Le comte Rosen devait, selon ses instructions secrètes, essayer d’obtenir les bons offices de Napoléon auprès du tsar en promettant l’élection du duc d’Oldenbourg, beau-frère du tsar, comme prince héréditaire; le gouvernement suédois s’était flatté que, grâce à cette concession, bien dangereuse en elle-même pour l’avenir, il pourrait obtenir la restitution de la Finlande. Napoléon n’en tint cependant nul compte dans ses entretiens avec le comte Rosen. Il ne s’agissait plus en réalité de savoir si la Suède recouvrerait la Finlande, ou si la réunion de la Norvège, comme elle le demandait au moins, lui deviendrait une compensation suffisante : il fallait décider si la Suède avait encore à vivre, et si l’anarchie intérieure n’allait pas favoriser l’ambition de la Russie au moment où la France était peu disposée à l’arrêter. «On est bien inquiet chez vous, dit Napoléon au major suédois Arfvedsson, qui lui fut envoyé à Vienne vers le même temps. L’état d’anarchie perpétuelle dans lequel vous vous trouvez est une conséquence des haines réciproques de vos chefs militaires et de leur ambition. Prenez garde à une rechute ! Cette confusion ne profiterait qu’à vos ennemis... Je ne veux pas votre perte... Je souhaite que vous rétablissiez l’ordre chez vous, et que vous vous donniez un gouvernement régulier avec lequel je puisse m’entendre. Assurez le duc-régent de mon amitié. J’estime son caractère personnel et ses principes politiques; mais a-t-il les mains assez libres pour rétablir vos affaires ? »

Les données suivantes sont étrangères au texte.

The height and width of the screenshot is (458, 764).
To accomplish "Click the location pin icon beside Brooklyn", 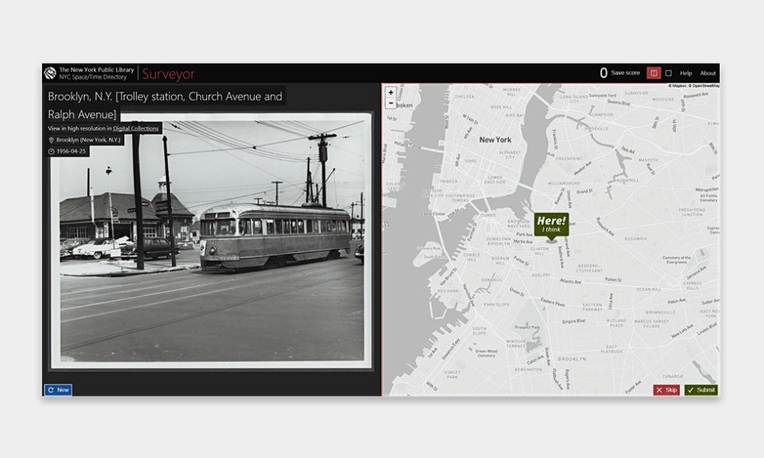I will point(51,140).
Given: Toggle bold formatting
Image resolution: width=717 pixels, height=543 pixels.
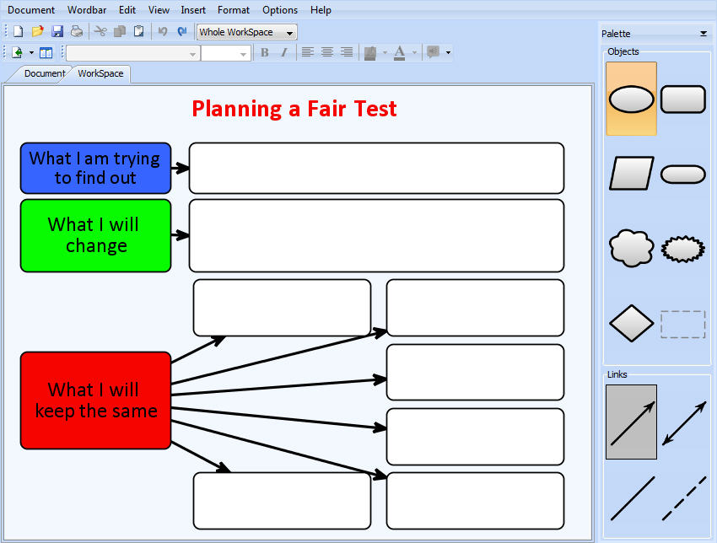Looking at the screenshot, I should 264,52.
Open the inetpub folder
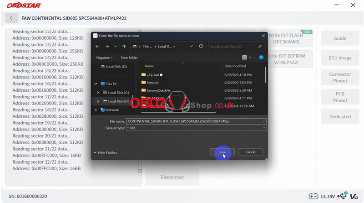The height and width of the screenshot is (203, 364). tap(152, 83)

L’empereur ne s’était pas avancé davantage dans la lettre qu’il avait écrite au duc-régent aussitôt après la révolution[12], et dans une lettre datée de Donauwerth[13], il lui disait : « L’empereur Alexandre est magnanime et grand. Que votre altesse royale se tourne vers lui! » Il n’en est pas moins vrai (les lettres du ministre russe Romanzof, en partie publiées dans les mémoires suédois que nous avons cités, l’attestent) que la Russie ne songeait en ce moment même qu’à profiter de l’anarchie suédoise pour la perpétuer en faisant rétablir cette même constitution de 1720, renversée naguère par Gustave III; une lettre de Romanzof au comte Schwerin, du 21 avril 1809, en témoigne formellement. La Suède dut se trouver satisfaite de pouvoir librement élire son nouveau roi Charles XIII, de pouvoir lui confier le libre choix de son successeur, et de se donner enfin la constitution qui la régit encore aujourd’hui; mais elle ne recouvra pas les possessions qu’elle avait perdues, et ne parvint pas alors à se faire donner en compensation la Norvège.

La paix de Frederikshamn, signée le 17 septembre de la même année, abandonna à la Russie la Finlande tout entière et même les îles; le golfe de Botnie et le petit fleuve Tornéä devinrent les frontières communes de la Suède et de la Russie; les canons russes furent à une vingtaine de lieues de Stockholm.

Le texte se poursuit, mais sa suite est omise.